The Impact of Rent and Rent-Seeking on the Economy

Most recent economics texts have devoted little or no space to the subject of rent and rent seeking. In classical economics, that which prevailed over a century ago prior to what is today known as neoclassical economics, rent was a pivotal idea and factor of production.

Historical studies have put rent at about a third of the economy. Today’s college texts typically put economic rent at between 1 and 2 % of GDP. The amount is inconsequential because our National Income and Product Accounts ignore the imputed rent of owner-occupied homes as well as the rent that is deferred and hence discounted from capital gains. For example, Paul Krugman’s intro text states “Rent is 1% of U.S. economy in 2004.” William Baumol, noted Princeton economist and sometime federal official, put “Rental income … at 1.5 percent.” Karl Case and Ray Fair, linked with Harvard and Yale respectively, estimated “Rental Income … at 0.079% of GDP in 1992.” Besides real estate, other elements of nature that are rent-yielding are not taken into account at all.

An interesting passage appears on a recent blog reflective of the current economic thinking about the potential revenue sufficiency from rents. Michael Scott Moore (2009), an American journalist who has written for The Atlantic Monthly, Slate, and the Los Angeles Times, recounts an experience in Germany when Paul Krugman came to speak:

            Paul Krugman came to Berlin in 2008, right when the subprime crisis had started to rumble, and I asked his opinion of Henry George. He squinted and tried to remember the name of the book. “Uh — Progress and Poverty I think is the [main text]?”

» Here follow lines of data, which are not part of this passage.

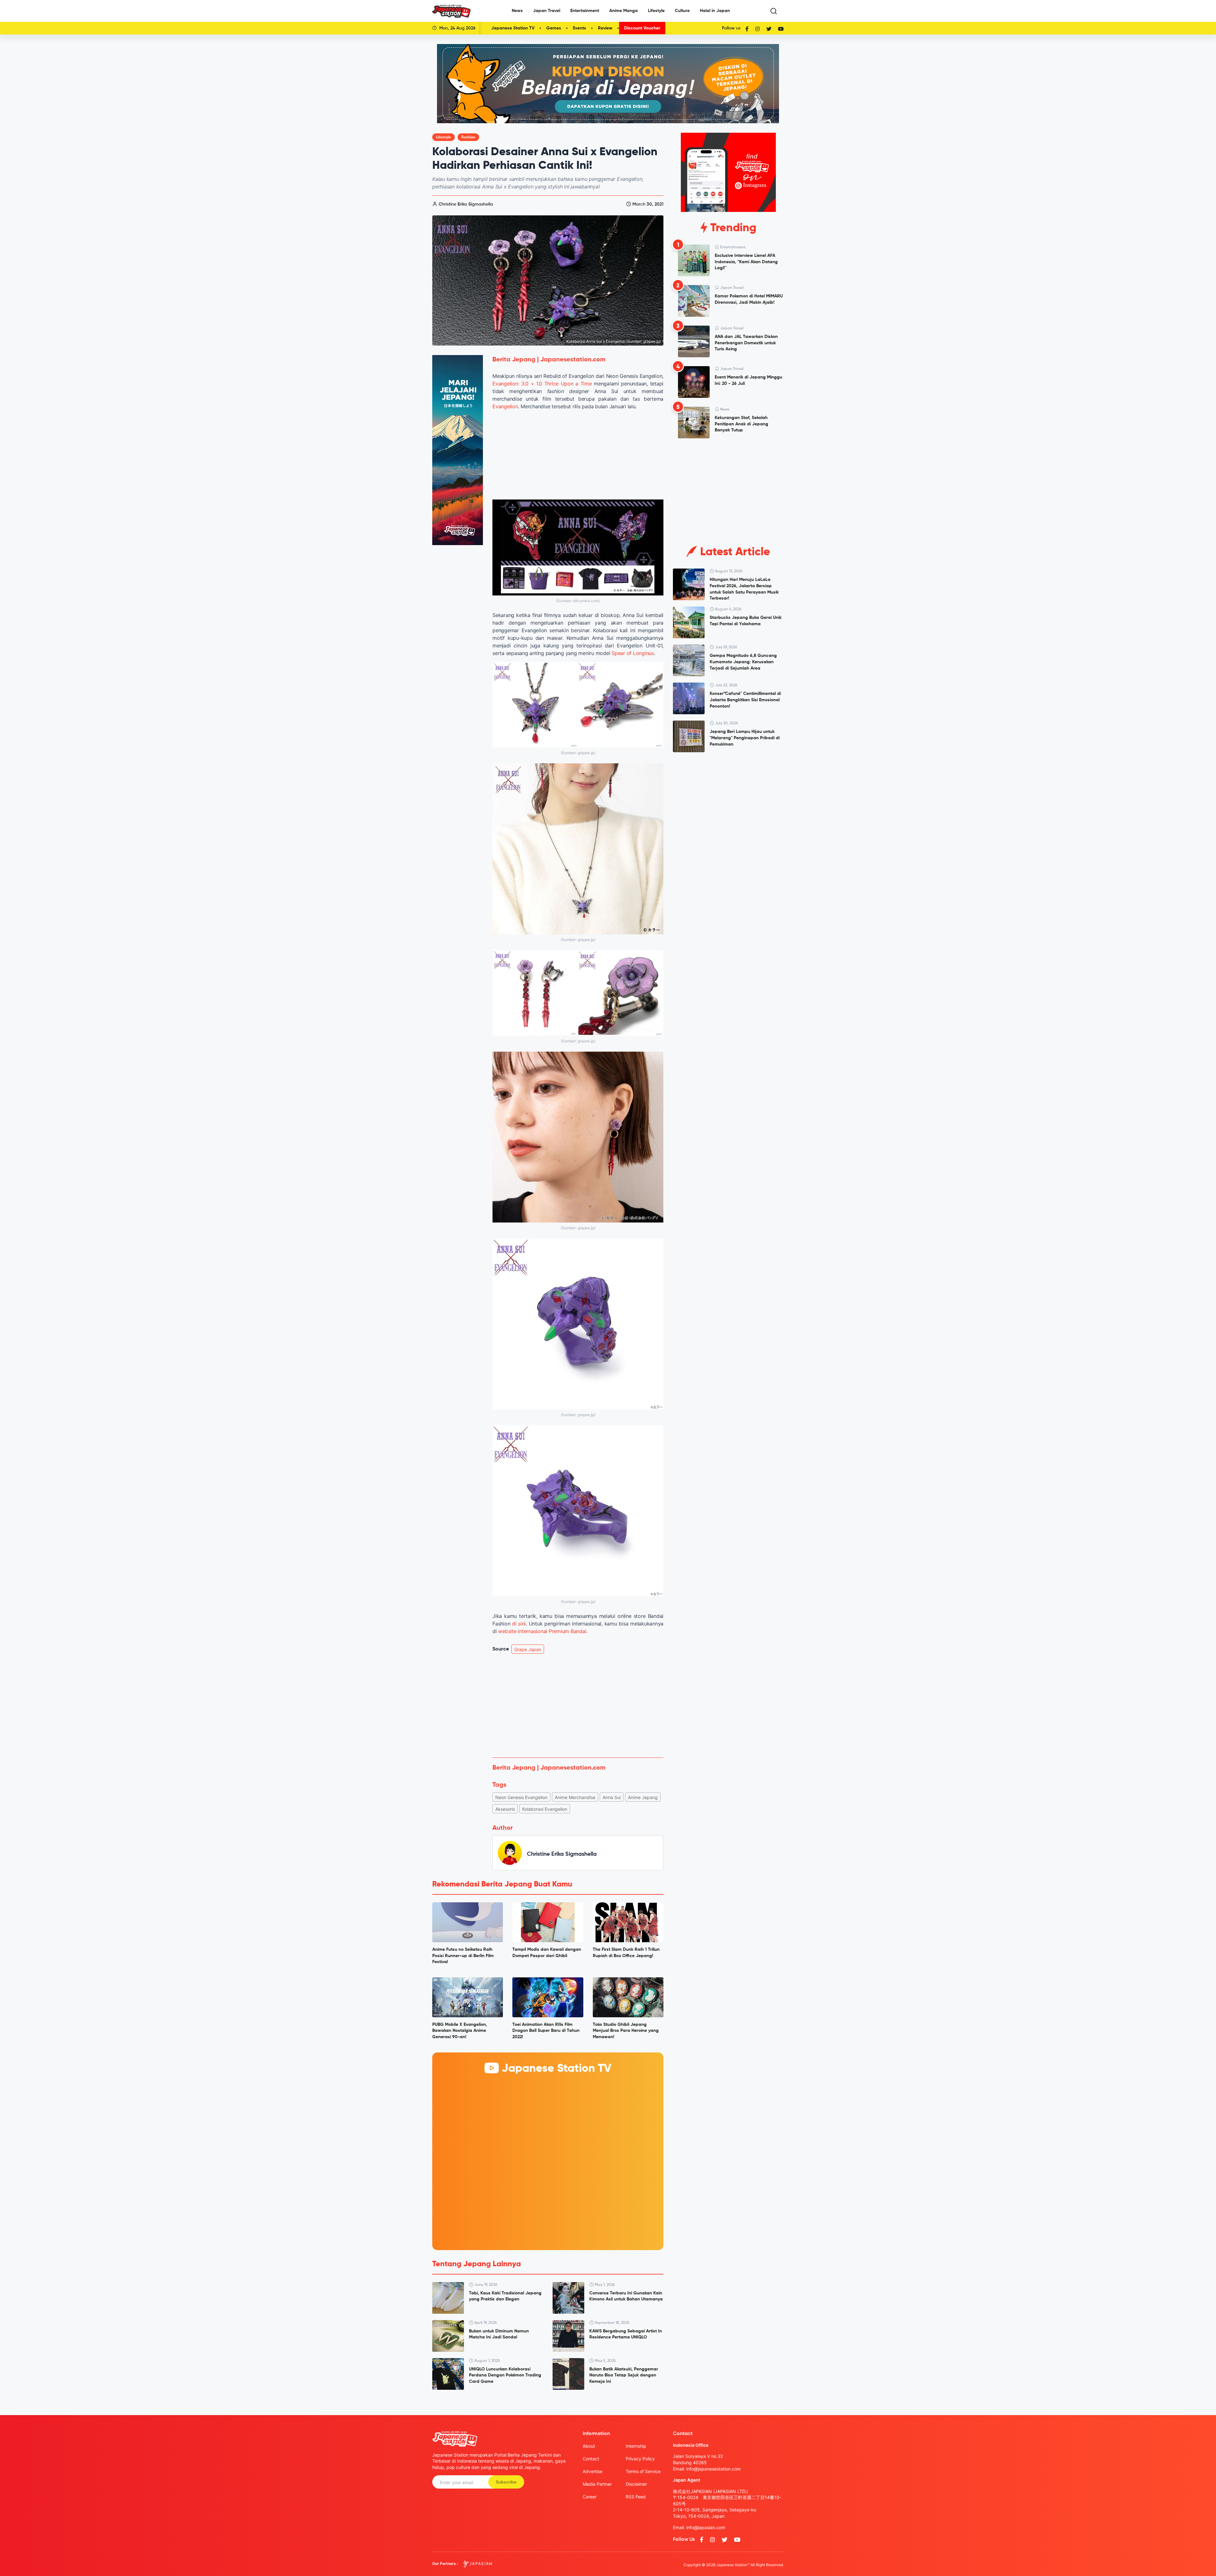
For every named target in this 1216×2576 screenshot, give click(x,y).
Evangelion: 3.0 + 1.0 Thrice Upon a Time (542, 383)
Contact (591, 2458)
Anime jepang (643, 1797)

            “That’s right.”

            “Well, look. Believe it or not, urban economics models actually do suggest that Georgist taxation would be the right approach at least to finance city growth. But I would just say: I don’t think you can raise nearly enough money to run a modern welfare state by taxing land. It’s just not a big enough thing.”

Todd Buchholz, also with impeccable pedigrees, writes that

George fans can proudly point to property taxes as a source of state and local finance. But they cannot point as confidently as they could sixty years ago. George over-estimated the future importance of rents and rental income. …  In 1929 property rents accounted for about 6 percent of national income. The percentage has steadily dropped to well under one percent today. Whereas property taxes once provided 65 percent of state and local budgets, they now supply 17 percent.”

Gregory Clark opines in his Princeton U Press book,

“[i]n the modern world, land per person which had completely dominated income determination before 1800, no longer matters in economic growth. This is because land rents have fallen to only a few percent of total output in modern high-income economies. … Farmland rents, which were 23 percent of national income in 1760, fell to 0.2 percent by 2000. In part this decrease was offset by arise in the site rental value of urban land. But by 2000 urban land rents represented only 4 percent of national income, even in crowded England with its very high housing costs.”

But Henry George’s Progress and Poverty, in 1879 is very clear:

“In every civilized country, even the newest, the value of the land taken as a whole is sufficient to bear the entire expenses of government. In the better developed countries it is much more than sufficient.”

Those experts, economists and others, who haven’t “drank the Kool-Aid” of neoclassical economics can corroborate George’s claim. In his 2009 article “The Hidden Taxable Capacity of Land: Enough and to Spare,” the late Mason Gaffney enumerated many potential sources of economic rent that could support government goods and services. The title of this analysis summarized his argument.

Harvard-educated Australian economist and lawyer, Terry Dwyer, concluded in his study that,

“The ‘bottom line’ reinforces the overall conclusion … that land-based tax revenues are indeed sufficient to allow total abolition of company and personal income tax. Further, to the extent that some taxes, such as rates, land tax, resource rent taxes and even part of income tax on land rents are already capitalized in lower market values for privately held land, the figures would tend to understate the capacity of land income to replace existing taxes.”

Joe Stiglitz wrote:

“ Not only was Henry George correct that a tax on land is nondistortionary, but, in an equalitarian society, (in which we could choose our population” optimally, the tax on land raises just enough revenue to finance the (optimally chosen) level of government expenditures. That observation comes at a time when the proportion of government is typically over a third of the economy.”

The task and the challenge we have as Georgists is to pursue what opportunities we can to compute and calculate rental income from natural resources of all types, all that have a market price and which have now become captured titles of private interests and parties.